The Shadows and Silence

10 months ago

Polaris​DiB

10 months ago

Honestly I had expected to read it through a couple of days ago but I spent all day chatting with you all instead.

—DiB

Scampi

10 months ago

DiB -

I’ve queued up some Vonnegut for future reading. Haven’t read anything by him yet. Which would you recommend I start with?

Polaris​DiB

10 months ago

Unfortunately all I’ve read is Slaughterhouse Five and Breakfast of Champions. I’ve known even when I read Slaughterhouse Five first that it’s sort of an exception in his career, yes very good but also not really quite the same ‘style’ as he typifies, so really you could read either of the two books I read first and get a very good appreciation for the dude’s mind. Some other Vonnegut scholar here could probably answer that question better.

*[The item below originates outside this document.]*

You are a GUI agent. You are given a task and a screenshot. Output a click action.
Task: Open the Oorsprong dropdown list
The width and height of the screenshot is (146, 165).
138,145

I’m only reading Cat’s Cradle and Mother Night next because right now I’m attacking my roommates’ bookshelves and just burning through stuff that I’ve both not read and looks interesting, and the four books I’ve mentioned are the ones they own (though I read Slaughterhouse Five when I was, like, thirteen). I’m not necessarily on a specific Vonnegut binge.

—PolarisDiB

Elvis Is King

10 months ago

@SCAMPI
Cat’s Cradle get’s Kurt’s personal highest grade (along with Slaughterhouse-Five). He graded his work for a Rolling Stone article later republshed in Palm Sunday (1981).

Player Piano (1952) B
The Sirens of Titan (1959) A
Mother Night (1961) A
Cat’s Cradle (1963) A+
God Bless You, Mr. Rosewater (1965) A
Welcome to the Monkeyhouse (1968) B-
Slaughterhouse-Five (1969) A+
Breakfast of Champions (1973) C
Slapstick (1976) D
Jailbird (1979) A
Palm Sunday (1981) C

He is a little hard on Slapstick and Breakfast of Champions (two of my favourites). By all means start with the terrific Cat’s Cradle and perhaps then move on to The Sirens of Titan, his most “science-fictiony”.
For what’s worth there isn’t a Vonnegut novel I haven’t liked and I’ve read most of them (I still haven’t read Player Piano, his first, or Timequake, his last).

Scampi

10 months ago

^ Interesting. Thanks guys :)

Matt Parks

10 months ago

Slaughterhouse Five, Cat’s Cradle, and Mother Night are the top tier of his work. And make sure you read “Harrison Bergeron”, which is collected in Welcome to the Monkey House, but should also be pretty easy to find free on-line.